Masaaki Yuasa
Mind Game commence comme une explosion de formes et ne cesse ensuite de réinventer son propre mouvement. Il suffit d'une poignée de minutes pour reconnaître Masaaki Yuasa : un cinéaste pour qui l'animation n'est pas une technique parmi d'autres, mais une liberté physique absolue, la possibilité de tordre l'espace, le temps, le visage et le désir jusqu'à faire apparaître une nouvelle logique du vivant. Dans l'histoire de l'animation japonaise des années 2000 et années 2010, Yuasa occupe une place irremplaçable parce qu'il refuse à la fois le naturalisme illustratif et la simple démonstration virtuose.
Ce qui frappe d'abord, c'est la mobilité. Chez Yuasa, les corps ne se contentent pas de bouger, ils changent d'état. Ils se liquéfient, se contractent, s'étirent, débordent de leurs contours, deviennent rythme avant de redevenir figure. Cette plasticité radicale n'a rien d'un exercice gratuit. Elle permet de filmer des intensités que le dessin plus stable contiendrait mal : l'excitation, la panique, l'ivresse, la honte, la pulsion, l'élan mystique. Le mouvement n'illustre pas l'émotion, il la produit.

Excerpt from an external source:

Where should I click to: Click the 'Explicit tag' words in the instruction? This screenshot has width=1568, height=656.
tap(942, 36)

Mais Yuasa ne se réduit pas à un énergumène formel. Son cinéma est traversé par des questions très précises sur la jeunesse, la répétition sociale, la possibilité de l'écart et le désir de vivre autrement. The Night Is Short, Walk on Girl ou Tatami Time Machine Blues montrent bien cette alliance rare : une exubérance visuelle presque incontrôlable et une compréhension fine des petits nœuds affectifs qui emprisonnent les individus. Il filme des êtres en mouvement permanent, mais souvent retenus par la timidité, l'habitude ou la peur de manquer leur propre vie.
Cette tension entre débordement et retenue donne à ses films leur vibration particulière. Ils sont euphorisants, mais jamais naïfs. Le monde de Yuasa peut être joyeux, sensuel, délirant. Il peut aussi devenir cruel, anxieux, voire tragique. Devilman Crybaby, dans son registre plus sombre, pousse cette logique jusqu'à la déflagration. Le désir d'intensité y rencontre une violence historique et collective qui emporte tout. Yuasa y prouve qu'il sait convertir son style nerveux en puissance apocalyptique.

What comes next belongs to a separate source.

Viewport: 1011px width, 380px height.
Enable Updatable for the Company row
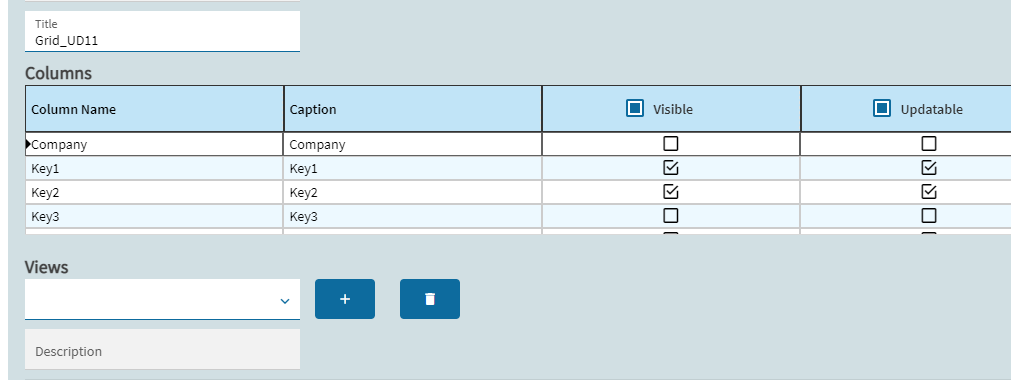(x=928, y=144)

Il faut aussi souligner son rapport à la ville et aux communautés temporaires. Beaucoup de ses films avancent par collisions, rencontres nocturnes, bandes, fêtes, circuits étudiants, mouvements de foule. Le collectif n'y est jamais pure fusion. C'est un espace de contamination, de transmission, de dérèglement créatif. Cette dimension urbaine et relationnelle l'éloigne d'une animation purement intérieure ou illustrative. Chez lui, la ville devient un organisme élastique, une machine à bifurcations.

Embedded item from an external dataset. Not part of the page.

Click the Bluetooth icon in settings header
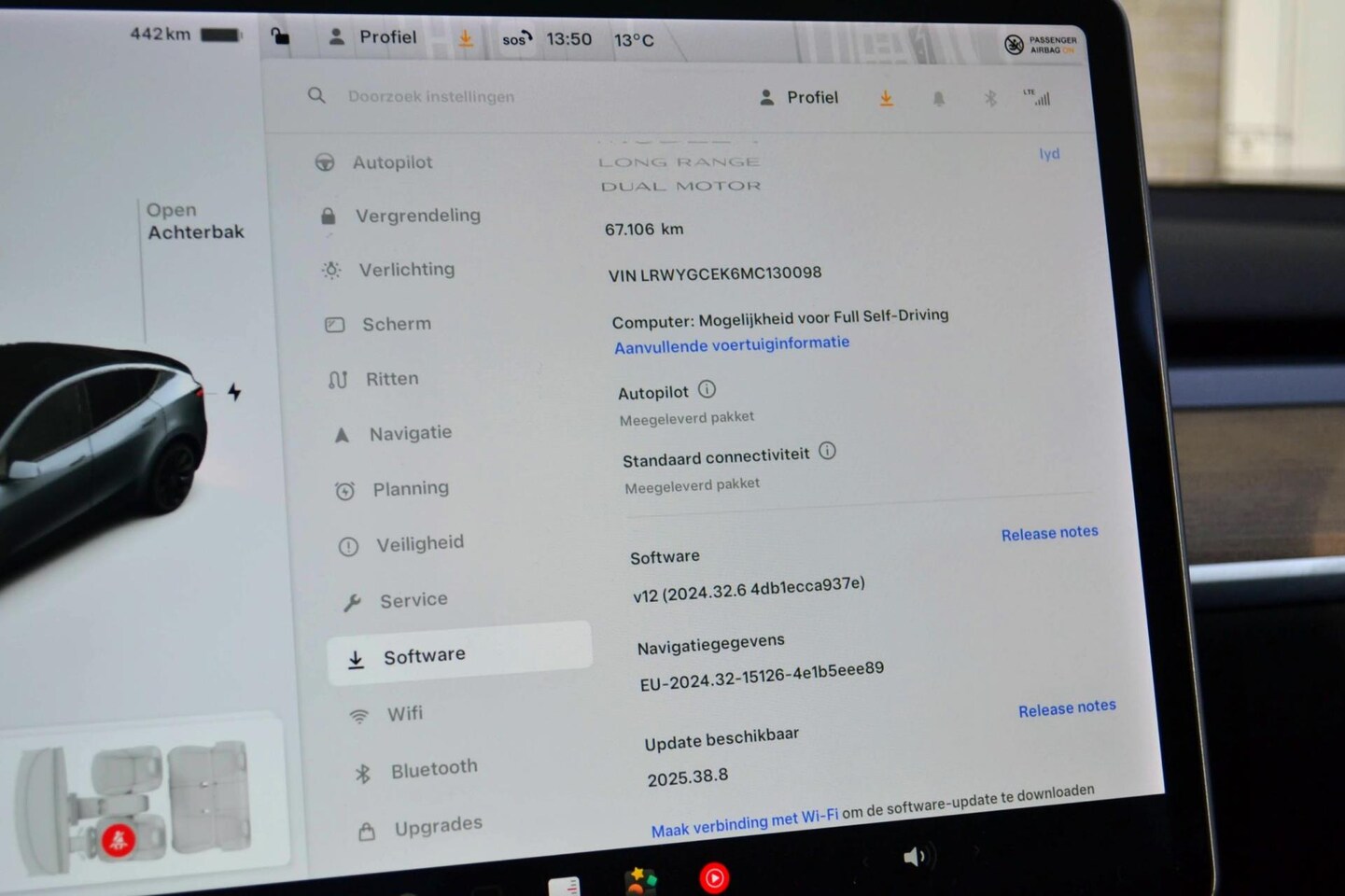 click(x=990, y=98)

On pourrait dire que Yuasa appartient à une tradition expérimentale, mais le terme reste trop faible s'il suggère un cinéma réservé à quelques initiés. Son génie est justement d'avoir maintenu une ouverture populaire. Il sait faire de l'invention formelle un plaisir direct, un choc immédiat, quelque chose qui emporte le spectateur avant même qu'il n'ait le temps d'analyser la sophistication du dispositif. Cette accessibilité sans simplification est rare.
Pour CaSTV, Masaaki Yuasa est essentiel parce qu'il réaffirme ce que l'animation peut encore être lorsqu'elle cesse d'imiter la stabilité des autres arts. Elle peut devenir un terrain de métamorphose continue, un laboratoire de sensations, un espace où la psyché, la société et la matière graphique se répondent sans hiérarchie. Chez lui, un trait de crayon n'est jamais seulement un contour. C'est une énergie en réserve. Le monde peut s'ouvrir, se plier, se défaire, repartir. Très peu de cinéastes donnent à ce point le sentiment qu'une forme pense en courant. Yuasa, lui, court plus vite que la théorie, mais pas plus vite que l'émotion. C'est pour cela que ses films restent en tête : ils déplacent le regard tout en gardant le cœur battant.